= Raúl Argemí =

Argentinean writer

Raúl Argemí (1946–present) is an Argentinean writer, resident of Buenos Aires, after 12 years living in Barcelona, Catalonia, Spain. He is a crime writer. His work has garnered diverse awards in Spain, amongst them the Dashiell Hammett award, and it has been translated into French, Italian, Dutch, German and Greek.

== Biography ==
Born in La Plata, capital of the Buenos Aires province, Argentina, Raúl Argemí had begun working early in his life in the scenic arts as an author and theatre director. In the beginning of the 1970s he was involved in the armed struggles of Argentina, joining the ranks of ERP-22 de Agosto (For further information about ERP, see People's Revolutionary Army (Argentina)). He lived underground until he was arrested in 1974. He spent the entire Argentinian military dictatorship (named by its leaders National Reorganization Process) rule incarcerated, and after the end of military rule and the return of democratic government, he was freed in 1984. At this time he started his journalistic work, an activity in which he is still occupied. During his stay in the city of Buenos Aires he held the position of Chief of Culture, and Director of Claves magazine, and he also collaborated in the Southern Cone edition of Le monde diplomatique. In 1986 he moved to the Patagonia region of Argentina, where he worked in the regional press. The landscape's strong character in this southerly region of the world entrapped him: the majority of his novels have the Patagonia as a backdrop.

In 2000 he moved to Spain, country in which his career in the written arts made a significant jump, and his novels started to be published frequently, many of which had been the result of long years of work during his life in Patagonia. Hand in hand with his books, the awards started arriving, as well as the translations for other European markets.
In 2013 he moved to Buenos Aires, Argentina, where he works at magazine Miradas al Sur.

== Works ==
- El gordo, el francés y el ratón Pérez. Buenos Aires, 1996. Catálogos.
- Translated to French: Le gros, le français et la souris. 2005. Rivages/Noir.

- Los muertos siempre pierden los zapatos. Sevilla, 2002. Algaida.
XXI Felipe Trigo Novel Award

- Translated to French: Les morts perdent toujours leurs chaussures. 2007. Rivages/Noir.

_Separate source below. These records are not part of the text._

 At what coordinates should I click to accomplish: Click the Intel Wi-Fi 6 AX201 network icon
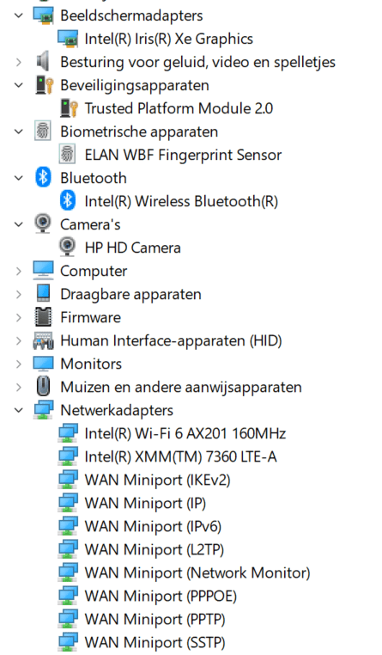[68, 433]
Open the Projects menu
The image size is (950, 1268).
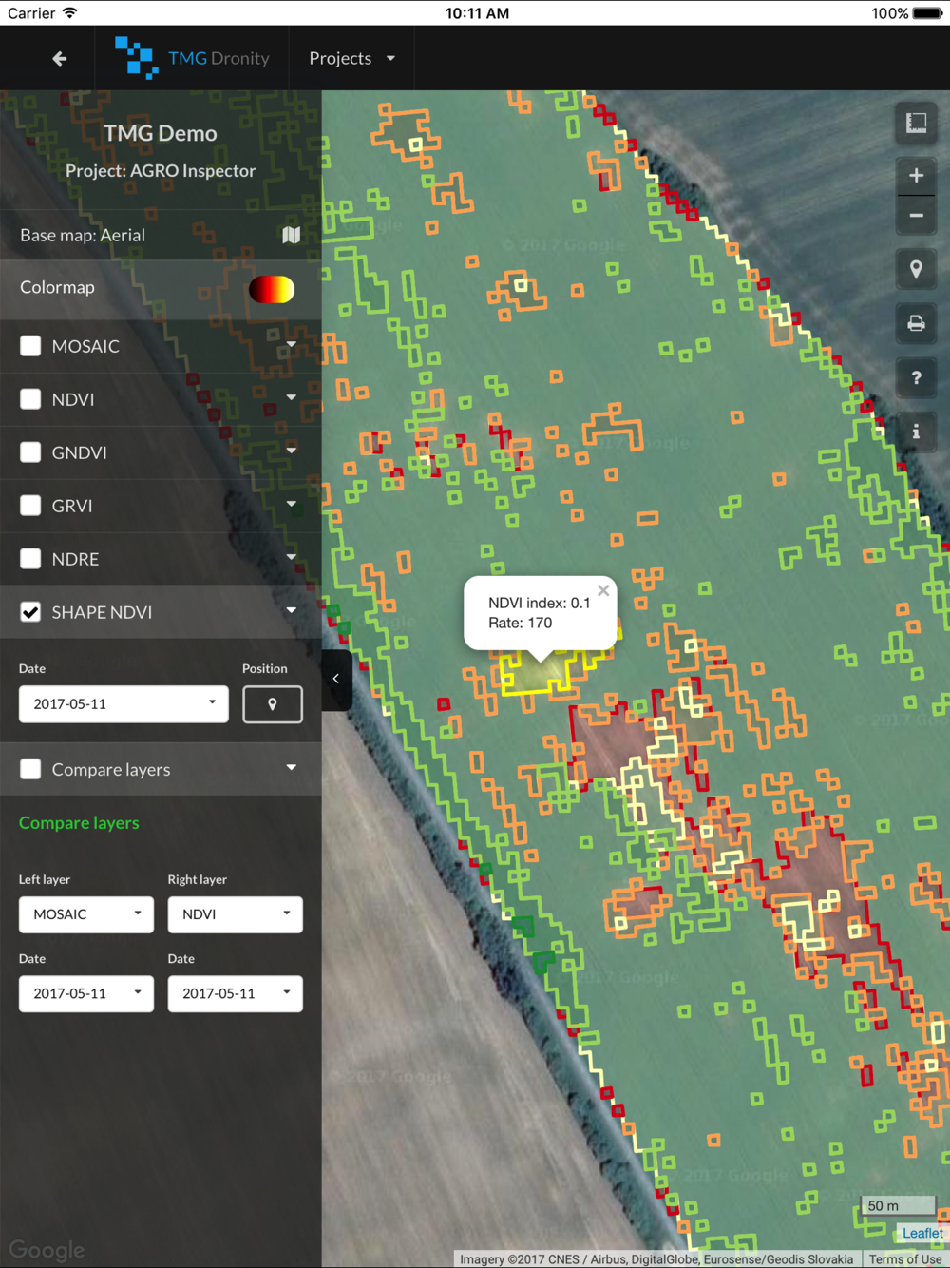pyautogui.click(x=352, y=59)
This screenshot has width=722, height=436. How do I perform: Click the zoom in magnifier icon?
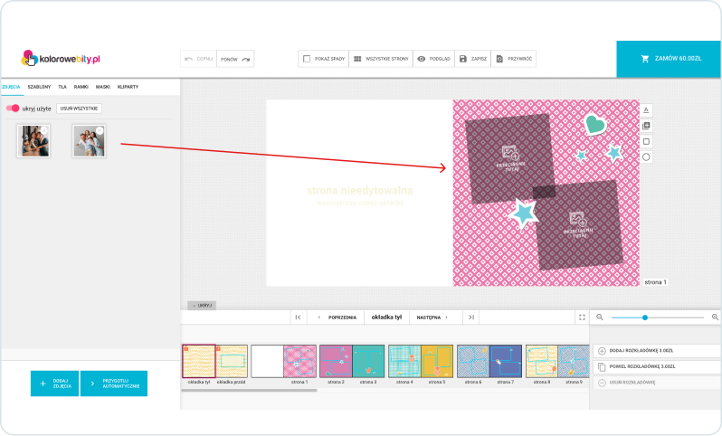coord(715,318)
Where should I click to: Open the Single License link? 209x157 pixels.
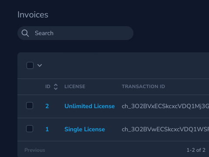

- Negra y Criminal. Barcelona, 2003. Zoela. Novel written between 12 different authors: Andreu Martín, Alicia Giménez Bartlett, Francisco González Ledesma, Jaume Ribera, amongst others.
- Penúltimo nombre de guerra. Sevilla, 2004. Algaida.
Dashiell Hammett 2005 Award, XIII Luis Berenguer International Novel Award, 2005 Brigada 21 Award to the best original novel in Spanish, Novelpol 2005 Award, Hammett 2005 Award.

- Translated to Italian: Penúltimo nome di battaglia. Editorial Nuova Frontiera, 2006.

- Translated to Dutch: Alias. Editorial De Boeekenplank, 2007.

- Translated to German: Chamäleon Cacho. Unionsverlag, 2008.

- Patagonia Chu Chu. Sevilla, 2005. Algaida.
VII Francisco García Pavón Narrative Award

- Translated to Italian: Patagonia ciuf ciuf. Editorial Nuova Frontiera, 2007.

- Siempre la misma música. Sevilla, 2006. Algaida.
XXVIII Tigre Juan Award, 2005

- Retrato de familia con muerta. Barcelona, 2008. Roca.
L'H Confidencial Award, 2008

- La última caravana. Barcelona, 2008. Edebé.

- Translated to Italian: L´ultima carovana della Patagonia. Editorial Nuova Frontiera, 2010.

- (Various Authors) Matar en Barcelona (antología de relatos). Barcelona, 2009. Alpha Decay.

- El ángel de Ringo Bonavena- (Novela) EDEBé, 2012

- A tumba abierta (Novela), Navona (España) 2015.